Documentation for crwlr / crawler (v3.2)

Composing Results

There are several methods available to help merge data from different stages of the crawling procedure into the final crawling results. This guide illustrates these methods using the example use case of scraping job ads from websites. Different scenarios are covered to demonstrate how these methods can be applied based on the structure and content of the target website. In all examples, we aim to get at least the properties url, title, location and content for all the jobs.

The Problem

Consider a website with a page that lists multiple jobs (on /jobs).
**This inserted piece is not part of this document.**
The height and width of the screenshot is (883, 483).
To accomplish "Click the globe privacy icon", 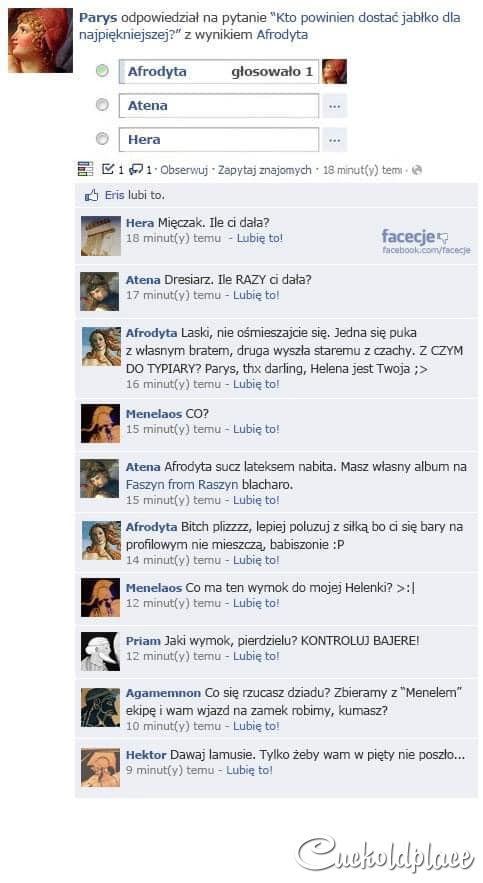I will click(x=417, y=170).
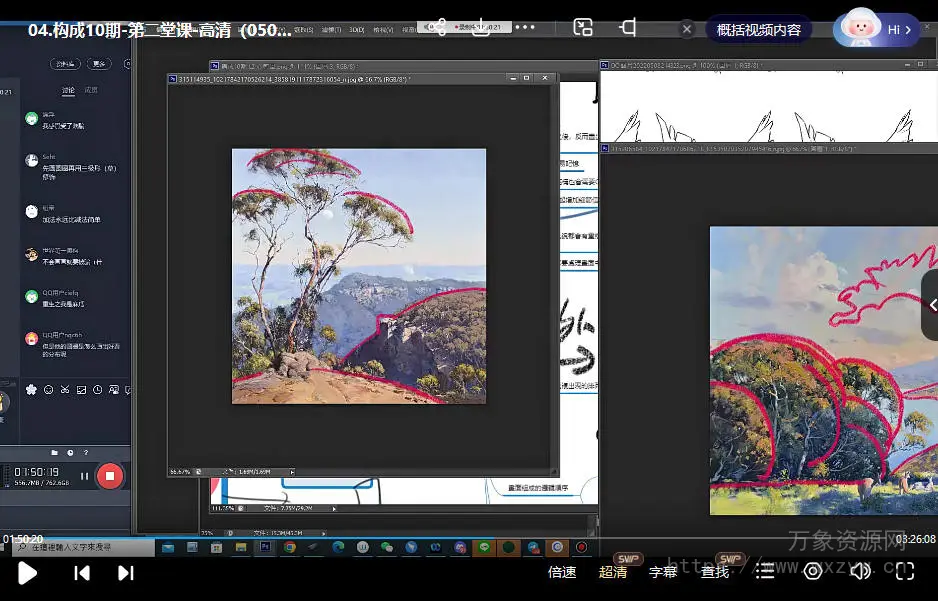Skip to the next video
Screen dimensions: 938x601
point(126,573)
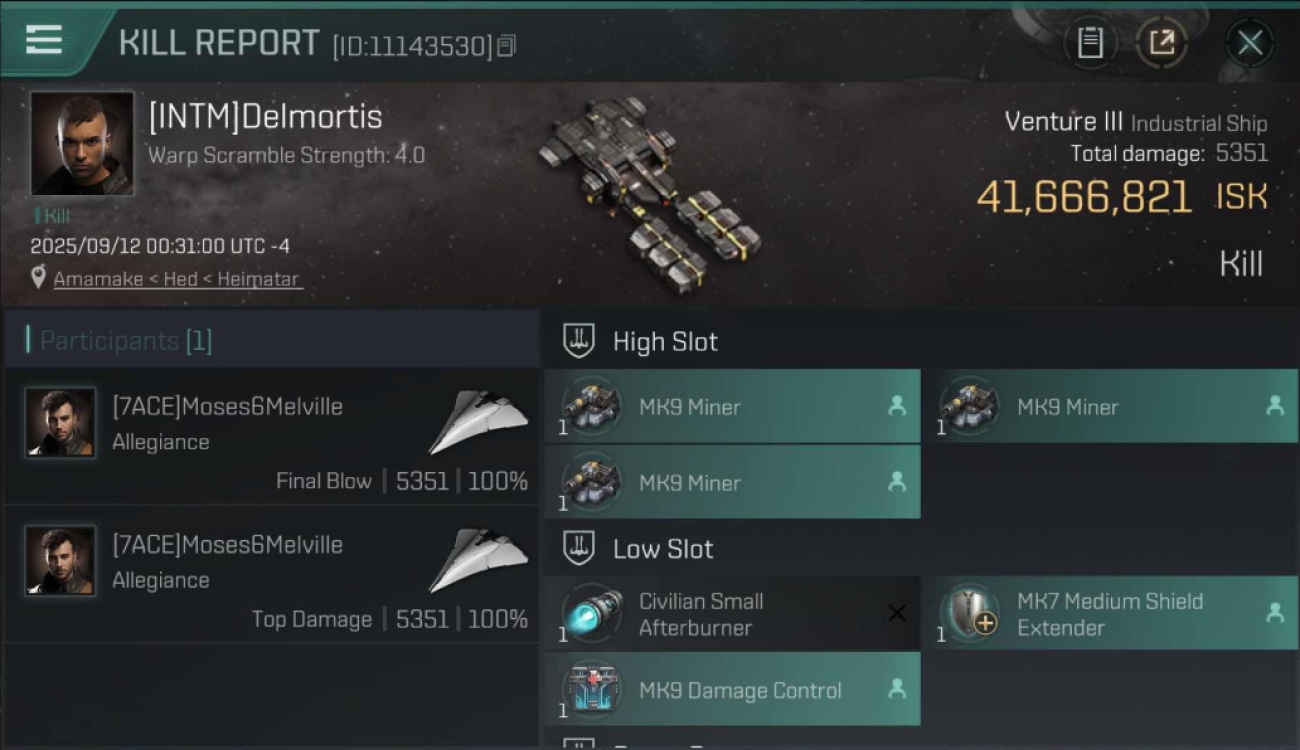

The listing contains the job titles, the location and a link to a job detail page (like /jobs/accountant-in-vienna-123). We need to follow the link and get the content from the detail page.
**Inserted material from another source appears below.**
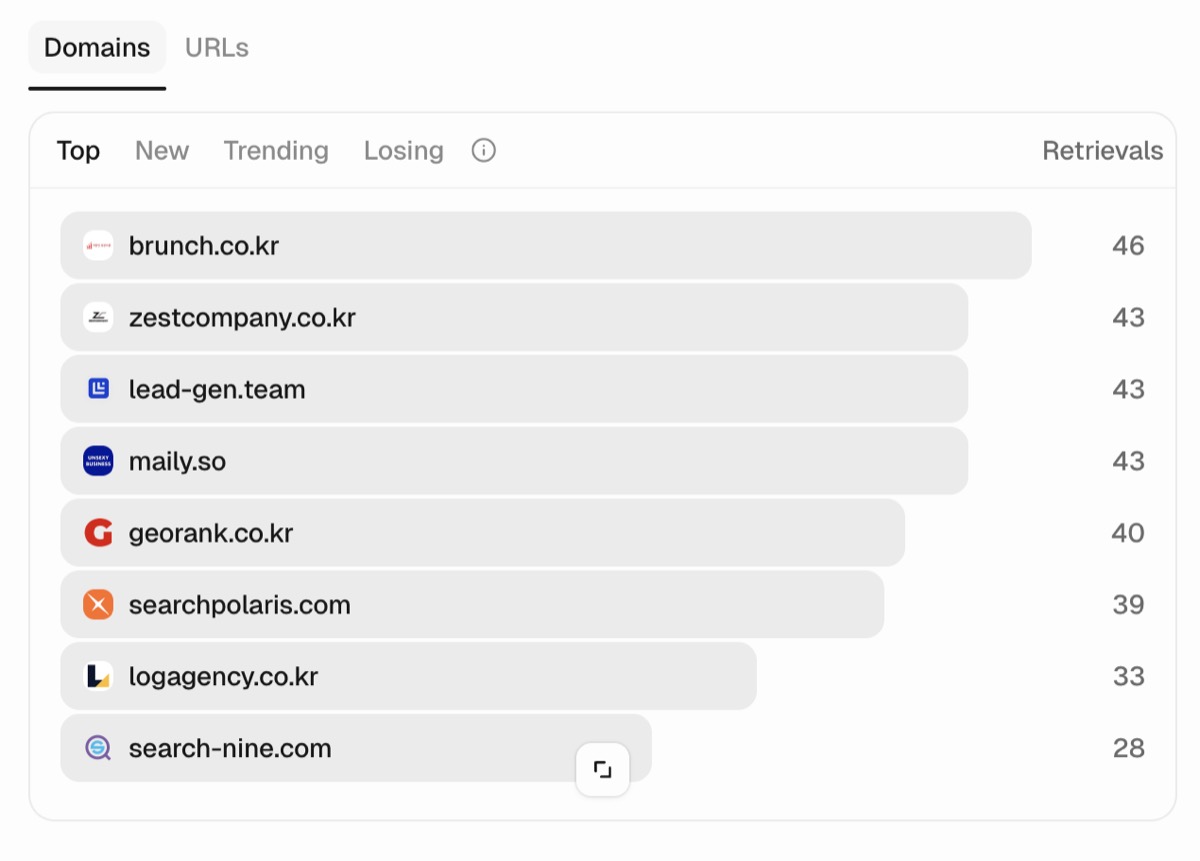Open the georank.co.kr domain link
Image resolution: width=1200 pixels, height=861 pixels.
pos(211,533)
use Crwlr\Crawler\Steps\Dom;
use Crwlr\Crawler\Steps\Html;
use Crwlr\Crawler\Steps\Loading\Http;

$crawler
    ->input('https://www.example.com/jobs')
    ->addStep(Http::get())
    ->addStep(
        Html::each('#searchresults .row')
            ->extract([
                'title' => '.jobTitle',
                'url' => Dom::cssSelector('.jobTitle a')->link(),
                'location' => '.jobLocation',
            ]),
    )
    ->addStep(Http::get()->useInputKey('url'))
    ->addStep(
        Html::root()->extract([
            'content' => Dom::cssSelector('#jobAd')->formattedText(),
        ]),
    );

$crawler->runAndDump();

With this example code, the final crawling result objects will only contain the content because, by default, the crawling results are only the outputs of the final step. Therefore, we need a way to add data from the outputs of the second step to the final crawling result objects.
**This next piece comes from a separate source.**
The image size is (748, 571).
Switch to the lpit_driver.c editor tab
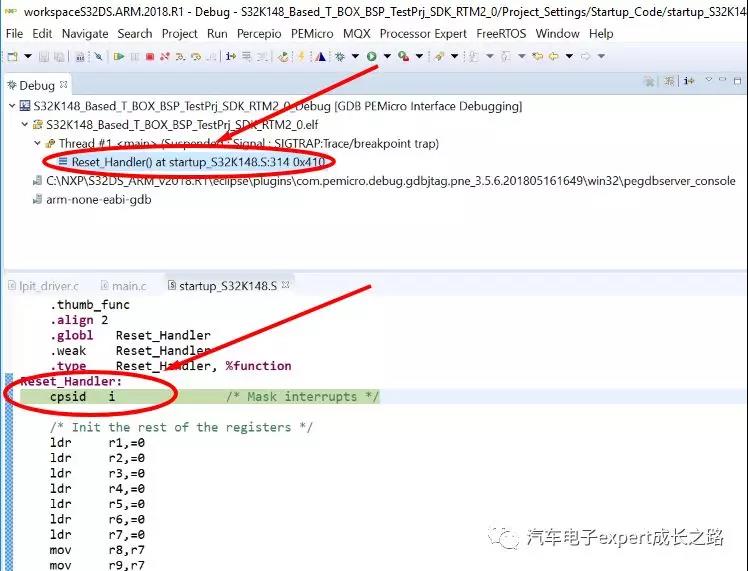click(x=48, y=286)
Keeping Output Data with Step::keep()

The Step::keep() method retains specified keys from a step's output data. The retained keys will be present in the final crawling results and are also available to be used with the useInputKey() method, on any step coming after the step where it was kept. If called without arguments on a step that produces array (or object) outputs with keys, it keeps all output data.

Example

We can change the example code above to:

use Crwlr\Crawler\Steps\Dom;
use Crwlr\Crawler\Steps\Html;
use Crwlr\Crawler\Steps\Loading\Http;

$crawler
    ->input('https://www.example.com/jobs')
    ->addStep(Http::get())
    ->addStep(
        Html::each('#searchresults .row')
            ->extract([
                'title' => '.jobTitle',
                'url' => Dom::cssSelector('.jobTitle a')->link(),
                'location' => '.jobLocation',
            ])
            ->keep(),   // <- The keep() method call, meaning: Keep the output data
                        // from this step and pass it on until the end, to the
                        // final crawling result objects.
    )
    ->addStep(Http::get()->useInputKey('url'))
    ->addStep(
        Html::root()->extract([
            'content' => Dom::cssSelector('#jobAd')->formattedText(),
        ]),
    );

In this case, the final crawling result objects will have the keys title, url, location, and content.

If you want to keep only the title, you can call the keep() method with that key. Replace the second step with:

Html::each('#searchresults .row')
    ->extract([
        'title' => '.jobTitle',
        'url' => Dom::cssSelector('.jobTitle a')->link(),
        'location' => '.jobLocation',
    ])
    ->keep('title') // Calling keep() with a single output property key.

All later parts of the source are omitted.